In general, older people with HIV take longer to respond, and are more likely to respond incompletely to ART. Older people with HIV have other medication conditions like arthritis and heart disease.
With your friend's medications, several side effects are possible, including dizziness, somnolence, or depression with Sustiva, or a hypersensitivity reaction with abacavir. She should see her doctor right away to determine if any of these are present, or whether there are unrelated reasons for her to be "getting worse."
Her doctor can also order a repeat viral load and CD4 cell count, as well as a resistance test, if in fact she has already been determined to be responding poorly to this regimen.
It is common in this era for 5-15% of people with recently acquired HIV infections to have some ART drug resistance which could also explain a sub-optimal response. In the US and Europe, it is standard of care to obtain a genotypic resistance test before choosing the first ART regimen, and your friend is likely to have had that test prior to starting ART if you live here.
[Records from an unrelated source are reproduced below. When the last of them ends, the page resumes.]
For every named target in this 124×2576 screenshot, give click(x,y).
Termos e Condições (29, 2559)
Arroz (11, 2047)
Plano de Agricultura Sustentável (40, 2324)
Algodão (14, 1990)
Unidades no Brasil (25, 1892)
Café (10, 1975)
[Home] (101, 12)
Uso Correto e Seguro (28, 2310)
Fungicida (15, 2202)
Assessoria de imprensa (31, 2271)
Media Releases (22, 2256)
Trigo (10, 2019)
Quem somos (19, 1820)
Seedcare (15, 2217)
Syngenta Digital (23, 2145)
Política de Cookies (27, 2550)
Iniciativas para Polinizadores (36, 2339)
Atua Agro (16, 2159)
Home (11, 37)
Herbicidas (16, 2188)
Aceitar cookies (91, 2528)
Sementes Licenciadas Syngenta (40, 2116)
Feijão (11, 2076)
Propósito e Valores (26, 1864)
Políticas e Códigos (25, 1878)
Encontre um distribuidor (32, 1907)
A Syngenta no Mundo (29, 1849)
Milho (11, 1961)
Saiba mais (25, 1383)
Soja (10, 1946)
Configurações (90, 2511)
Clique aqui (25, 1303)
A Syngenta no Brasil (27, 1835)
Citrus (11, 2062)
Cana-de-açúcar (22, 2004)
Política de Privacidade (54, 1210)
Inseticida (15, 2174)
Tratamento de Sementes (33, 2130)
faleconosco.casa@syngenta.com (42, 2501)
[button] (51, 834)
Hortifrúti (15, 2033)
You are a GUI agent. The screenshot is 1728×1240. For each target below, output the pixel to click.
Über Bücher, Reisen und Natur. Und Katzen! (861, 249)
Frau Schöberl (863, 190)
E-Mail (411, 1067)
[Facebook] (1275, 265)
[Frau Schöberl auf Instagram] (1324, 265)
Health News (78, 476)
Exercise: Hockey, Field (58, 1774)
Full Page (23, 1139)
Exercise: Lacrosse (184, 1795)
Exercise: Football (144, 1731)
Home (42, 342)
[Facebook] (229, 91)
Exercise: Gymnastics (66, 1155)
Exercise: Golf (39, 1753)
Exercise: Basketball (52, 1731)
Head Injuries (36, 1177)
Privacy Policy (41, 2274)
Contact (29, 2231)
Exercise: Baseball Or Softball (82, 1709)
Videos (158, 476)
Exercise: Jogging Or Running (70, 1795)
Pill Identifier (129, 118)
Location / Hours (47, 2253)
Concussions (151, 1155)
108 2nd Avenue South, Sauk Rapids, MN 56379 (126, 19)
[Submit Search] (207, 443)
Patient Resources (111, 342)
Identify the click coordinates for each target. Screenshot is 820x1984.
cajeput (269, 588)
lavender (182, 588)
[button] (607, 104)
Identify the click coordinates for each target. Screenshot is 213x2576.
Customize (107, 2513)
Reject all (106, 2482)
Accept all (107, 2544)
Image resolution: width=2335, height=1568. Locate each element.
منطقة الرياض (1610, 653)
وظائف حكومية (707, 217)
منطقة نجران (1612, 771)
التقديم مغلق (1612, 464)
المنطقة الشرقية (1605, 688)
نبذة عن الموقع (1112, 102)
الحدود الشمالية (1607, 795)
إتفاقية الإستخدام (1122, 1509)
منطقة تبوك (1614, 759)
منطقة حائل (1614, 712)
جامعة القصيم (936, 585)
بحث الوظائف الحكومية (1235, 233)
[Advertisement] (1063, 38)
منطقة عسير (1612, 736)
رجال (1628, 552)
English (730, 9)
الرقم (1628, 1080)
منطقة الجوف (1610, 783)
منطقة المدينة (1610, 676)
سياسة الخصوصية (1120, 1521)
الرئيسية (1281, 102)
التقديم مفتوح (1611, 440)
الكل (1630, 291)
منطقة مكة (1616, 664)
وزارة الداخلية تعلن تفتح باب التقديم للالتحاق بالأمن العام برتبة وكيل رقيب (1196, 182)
I advise my patients to expect some new symptoms and a rough start for the first 6 months of ART treatment, so that they are somewhat prepared when they do occur, and happily surprised when they don't.
For the many readers of this website, I'll repeat something that I say fairly often here. While it's nice to get an independent opinion on various HIV subjects, this forum is no substitute for real medical care from a real doctor. It doesn't even come close. When in doubt about a new symptom, a side effect, a friend with HIV in trouble, a viral load value, a new medication, a need for a new ART regimen -- talk to your doctor, not an internet chat line. That is where the action is, and where the real solutions are best found.